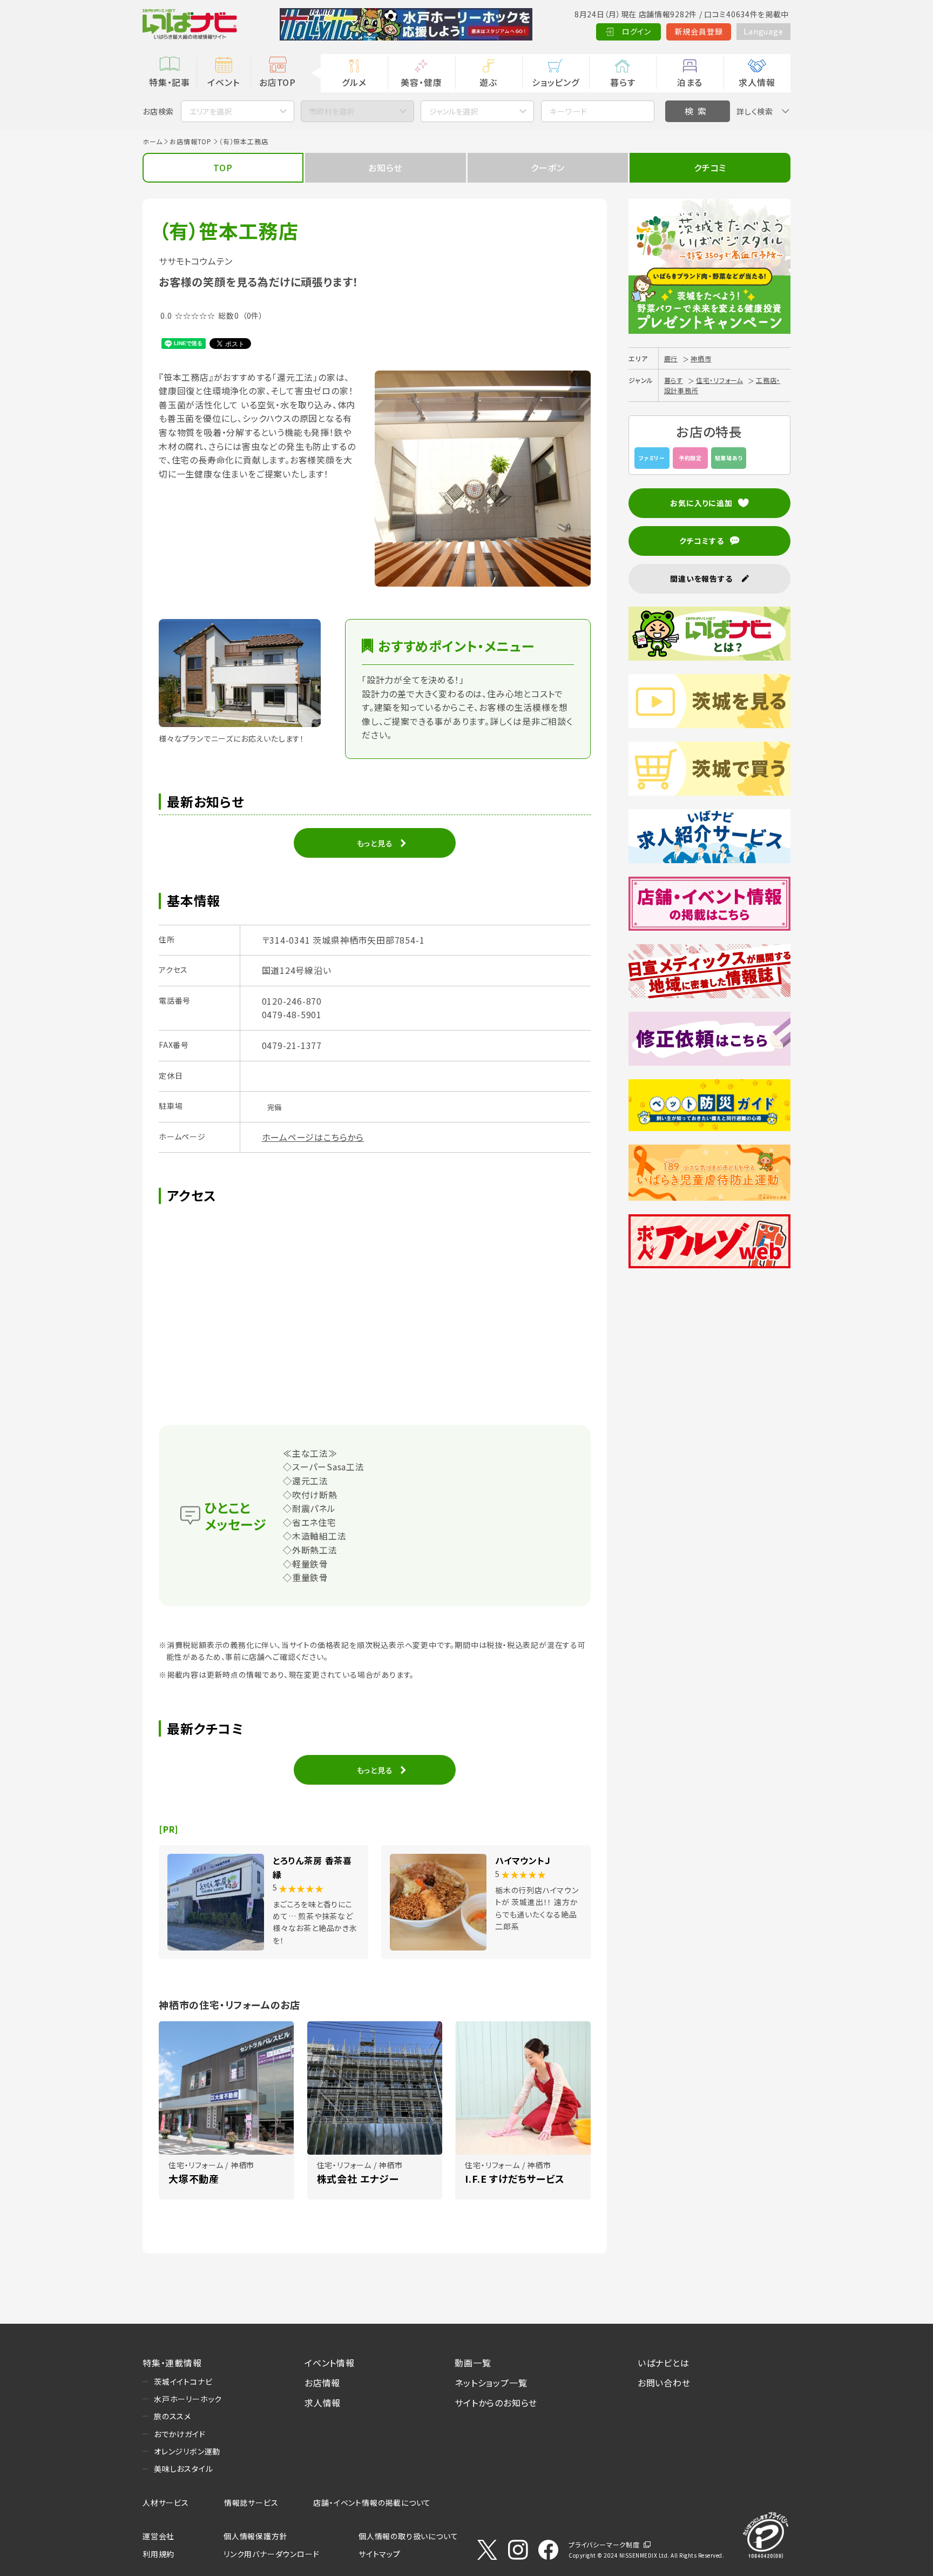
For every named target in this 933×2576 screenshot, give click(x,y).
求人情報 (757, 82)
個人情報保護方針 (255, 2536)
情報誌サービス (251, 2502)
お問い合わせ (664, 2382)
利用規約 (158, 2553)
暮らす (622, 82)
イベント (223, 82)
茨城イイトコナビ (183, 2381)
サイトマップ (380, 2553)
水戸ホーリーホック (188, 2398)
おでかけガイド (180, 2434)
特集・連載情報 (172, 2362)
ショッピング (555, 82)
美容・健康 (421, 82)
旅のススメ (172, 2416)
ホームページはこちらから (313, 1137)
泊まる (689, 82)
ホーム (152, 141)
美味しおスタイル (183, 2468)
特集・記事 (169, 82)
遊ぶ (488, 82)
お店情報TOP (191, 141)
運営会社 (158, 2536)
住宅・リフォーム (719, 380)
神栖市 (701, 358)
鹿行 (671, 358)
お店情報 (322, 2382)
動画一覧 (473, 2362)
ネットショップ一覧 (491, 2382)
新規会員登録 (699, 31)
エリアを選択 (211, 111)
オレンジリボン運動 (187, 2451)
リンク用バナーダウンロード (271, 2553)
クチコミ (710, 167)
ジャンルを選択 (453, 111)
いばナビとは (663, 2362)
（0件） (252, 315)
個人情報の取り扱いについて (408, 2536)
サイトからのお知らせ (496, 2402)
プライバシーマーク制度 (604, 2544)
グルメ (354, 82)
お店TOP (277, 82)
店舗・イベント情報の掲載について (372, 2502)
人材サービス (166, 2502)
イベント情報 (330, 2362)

TASK DESCRIPTION: For this exercise, transcribe the entries verbatim and skip all pictures.

RESULT OF THE TASK:
For every named target in this 933×2576 screenshot, give click(x,y).
求人情報 (757, 82)
個人情報保護方針 (255, 2536)
情報誌サービス (251, 2502)
お問い合わせ (664, 2382)
利用規約 (158, 2553)
暮らす (622, 82)
イベント (223, 82)
茨城イイトコナビ (183, 2381)
サイトマップ (380, 2553)
水戸ホーリーホック (188, 2398)
おでかけガイド (180, 2434)
特集・連載情報 (172, 2362)
ショッピング (555, 82)
美容・健康 (421, 82)
旅のススメ (172, 2416)
ホームページはこちらから (313, 1137)
泊まる (689, 82)
ホーム (152, 141)
美味しおスタイル (183, 2468)
特集・記事 (169, 82)
遊ぶ (488, 82)
お店情報TOP (191, 141)
運営会社 (158, 2536)
住宅・リフォーム (719, 380)
神栖市 (701, 358)
鹿行 (671, 358)
お店情報 (322, 2382)
動画一覧 (473, 2362)
ネットショップ一覧 (491, 2382)
新規会員登録 (699, 31)
エリアを選択 (211, 111)
オレンジリボン運動 (187, 2451)
リンク用バナーダウンロード (271, 2553)
クチコミ (710, 167)
ジャンルを選択 (453, 111)
いばナビとは (663, 2362)
（0件） (252, 315)
個人情報の取り扱いについて (408, 2536)
サイトからのお知らせ (496, 2402)
プライバシーマーク制度 (604, 2544)
グルメ (354, 82)
お店TOP (277, 82)
店舗・イベント情報の掲載について (372, 2502)
人材サービス (166, 2502)
イベント情報 (330, 2362)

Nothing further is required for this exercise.